= What you are asked to do =
Output the entries word for word. Omit images.

= Exercise data =
◇ ◇ ◇ ◇ ◇
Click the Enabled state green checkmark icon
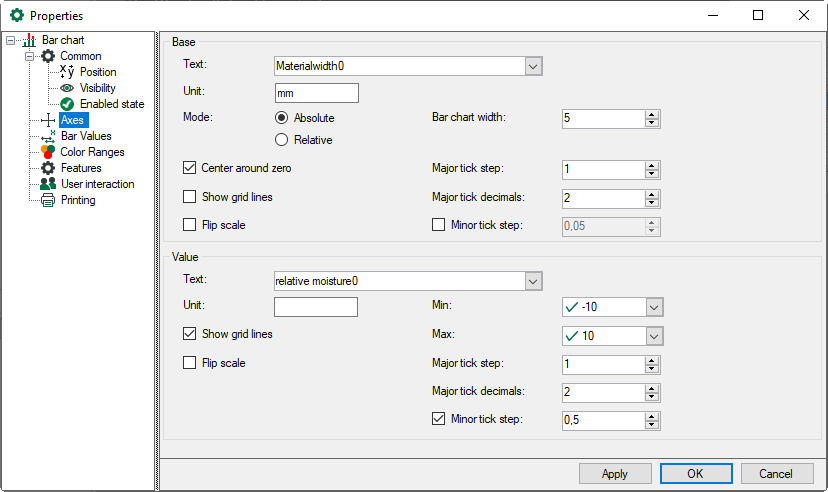The image size is (828, 492). click(x=67, y=104)
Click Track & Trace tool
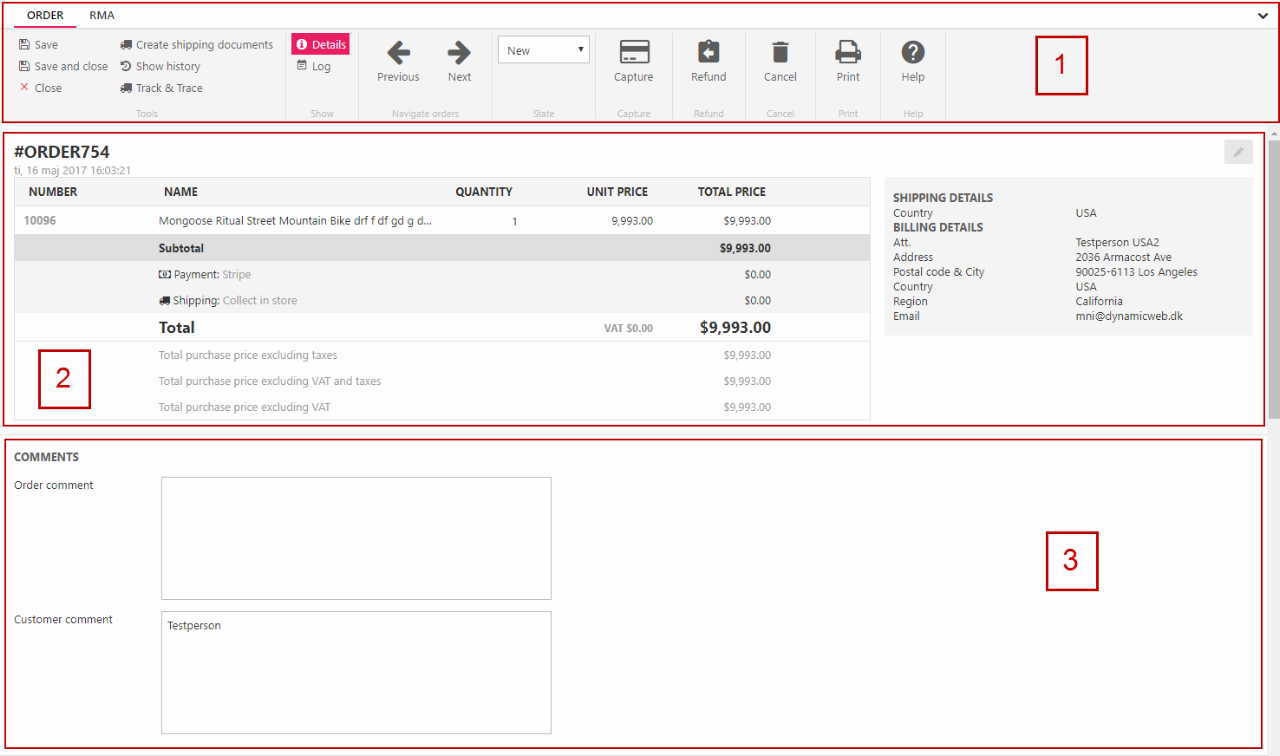 point(161,88)
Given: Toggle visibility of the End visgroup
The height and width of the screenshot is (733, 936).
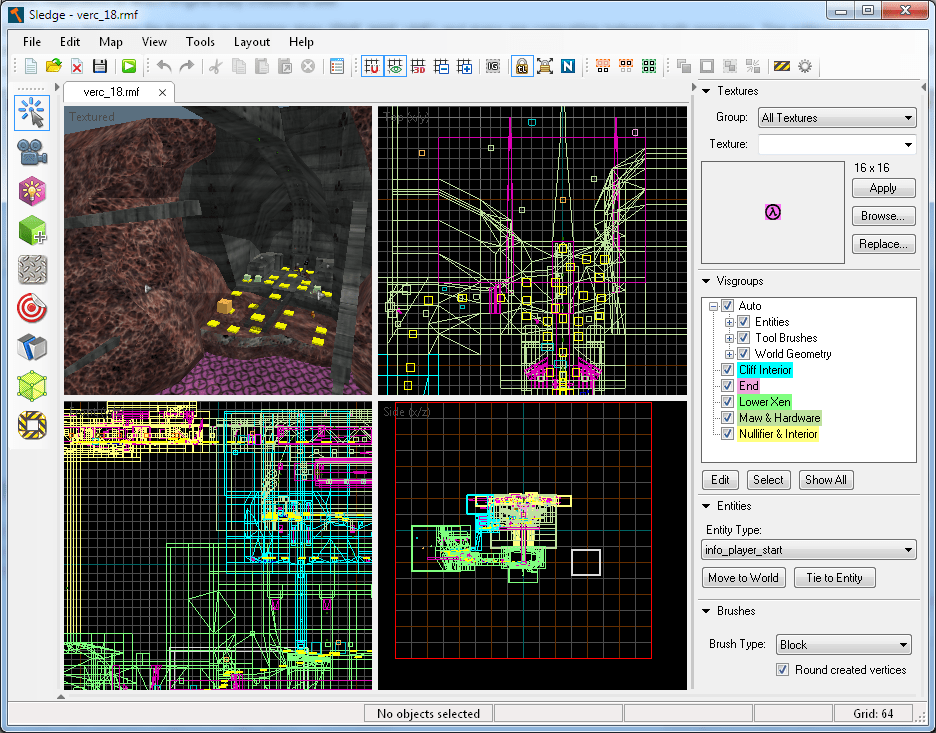Looking at the screenshot, I should 726,386.
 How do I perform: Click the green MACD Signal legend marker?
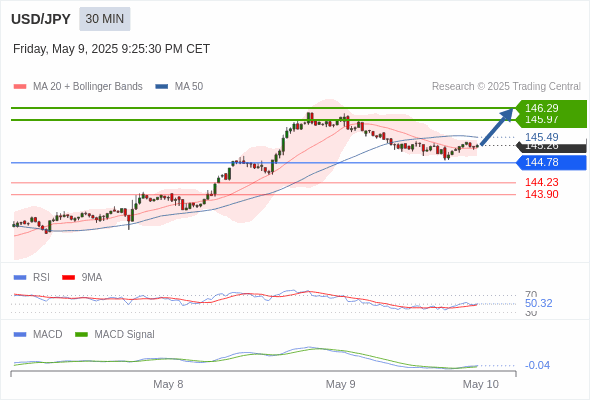tap(81, 334)
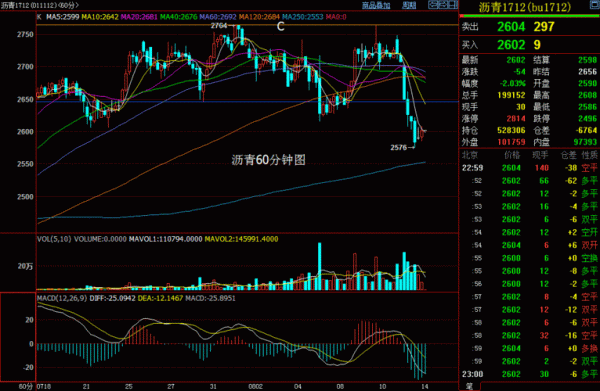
◇ ◇ ◇ ◇ ◇
= Answer box =
Click the Enabled state green checkmark icon
The image size is (828, 492). click(x=67, y=104)
Click Track & Trace tool
 point(161,88)
Given: Toggle visibility of the End visgroup
The height and width of the screenshot is (733, 936).
Looking at the screenshot, I should 726,386.
 How do I perform: Click the green MACD Signal legend marker?
tap(81, 334)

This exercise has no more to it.